Tasks to complete —
**1.** In the SIB earnings note, how fast did retail loans grow year over year?
**2.** Please continue the SIB earnings note, picking up after its final sentence.

Extract —
-.-.-

SIB’s earnings were marginally below expectations with PAT at Rs733mn (PLe: Rs890mn) as operating performance is improving only gradually. Provisions came in lower as slippages of Rs2.41bn was lower sequentially which helped stable asset quality but marginally lift PCR to 32.3% (45.1% incl. technical Bank is closely monitoring some of the dispensation related loans restructured during Kerala floods but does not see large risks from same. Structurally PCR remains lowest in peer group which has to be stepped up, which should be helped by improving operations. We maintain BUY with TP of Rs18 (unchanged) based on 0.8x Mar-21 ABV.

* Slowly & gradually improving on operational front: NII growth of 8.4% YoY, other income of 24.7% YoY (helped by treasury) and controlled opex growth of 7.9% YoY has helped improve PPOP by 18% YoY (6% YoY core PPOP) from quite muted trends. NIMs was up 7bps QoQ to 2.5% but given slower loan growth at 13%, NII traction was lower. Cost of funds still remain high for the bank, keeping NIMs sub optimally lower, but management is expecting NIMs to improve to 2.7-2.75% by FY20 end on back of mix change towards retail & shedding of some high cost deposits.

* Loan growth slows but retail continues to grow well: Loans grew by 13% YoY which was slower due to corporate loans slowing to 4% YoY, while retail continued to be strong growing at 25% YoY. Retail loan growth was driven by most segments like gold, LAP, Housing etc. On liabilities front, CASA mix was steady at 24% with growth of 10% YoY with TDs growth of 11.6% YoY, although Bulk deposits growth was higher at 20% YoY but was down sequentially by 2% QoQ. Overall, liabilities franchise remained stable with NRI deposit base also remaining stable at 26% of deposits.

-.-.-

Dataset excerpts —
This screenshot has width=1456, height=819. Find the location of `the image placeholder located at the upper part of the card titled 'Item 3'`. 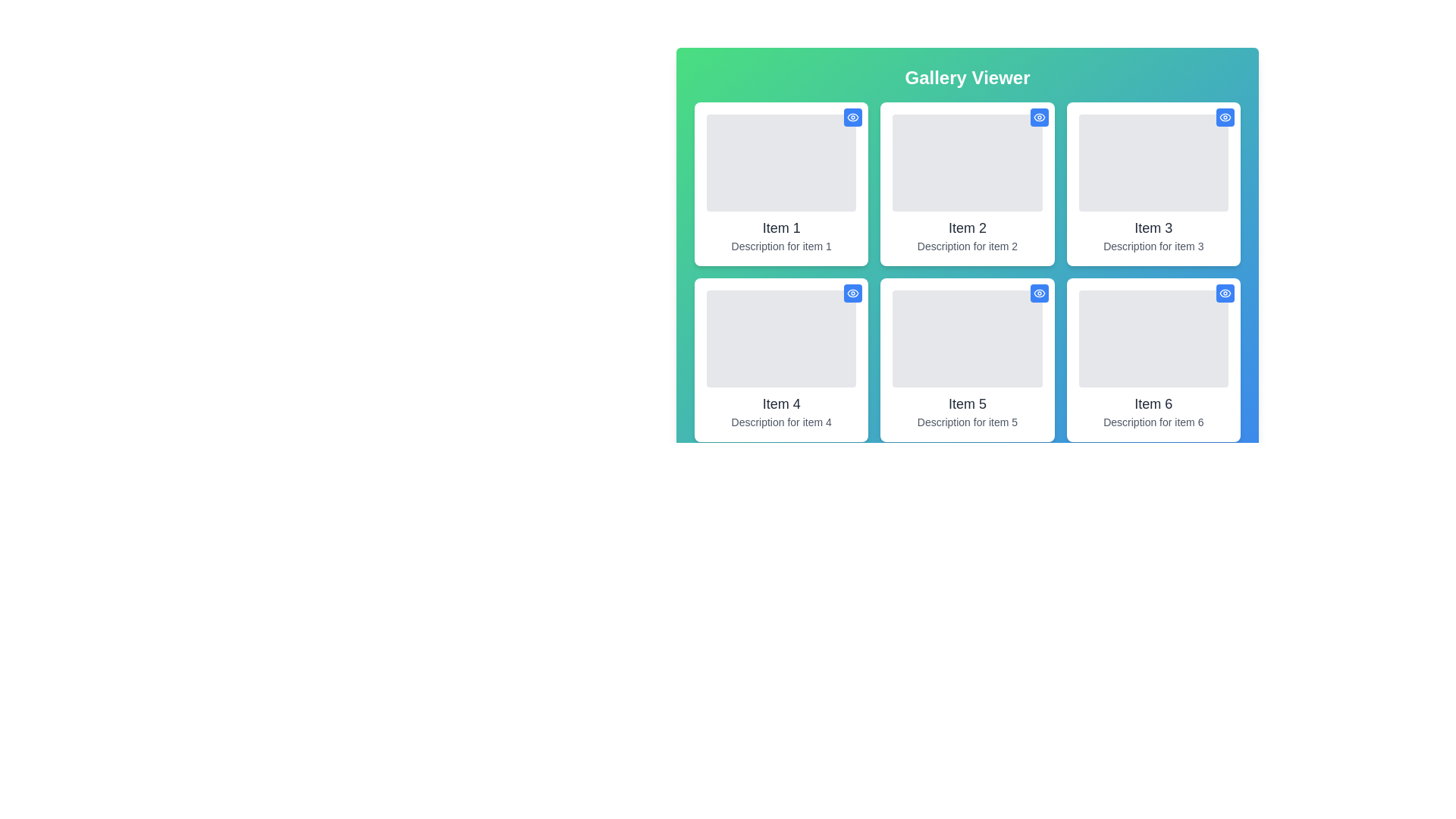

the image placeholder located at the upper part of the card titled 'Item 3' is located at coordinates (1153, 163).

-.-.-

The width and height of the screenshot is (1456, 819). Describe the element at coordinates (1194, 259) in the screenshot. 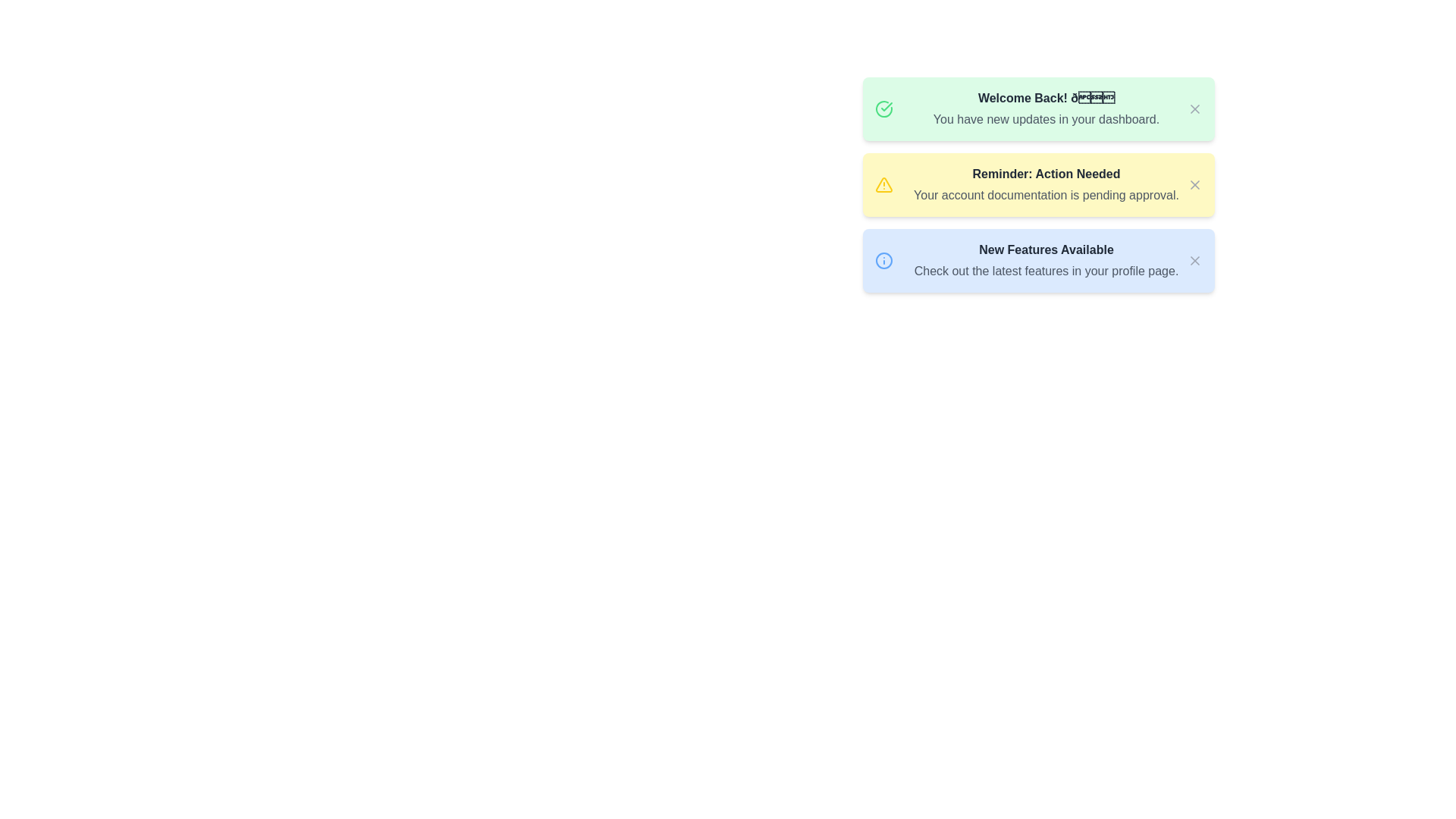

-.-.-

Exercise results —
**1.** 25% YoY.

**2.**
* Asset quality remains steady but PCR needs to be enhanced: Overall Bank’s asset quality remained steady with GNPAs/NNPAs at 4.96%/3.41% with lower slippages of Rs2.41bn which has been coming down from much higher trends. With continued provisioning (in-line with guidance), bank saw improvement in PCR to 32.3% up 140bps QoQ (45.1% incl. technical up 260bps QoQ). Overall slippages were lower from corporate/Agri but marginally were up in retail, while SME continued with trends at slightly higher levels. Bank guided and remained confident to bring down FY20 slippages to Rs10.0bn from Rs18.0bn seen in FY19.

* Capital levels are steady and not alarming: Bank’s Tier-I of 9.7% (CET-I at 9.7%) is at steady levels while it is also not alarming but given stance of improving PCR (which remains one of lowest) earnings will remain under pressure not accruing to capital and keep business growth slower.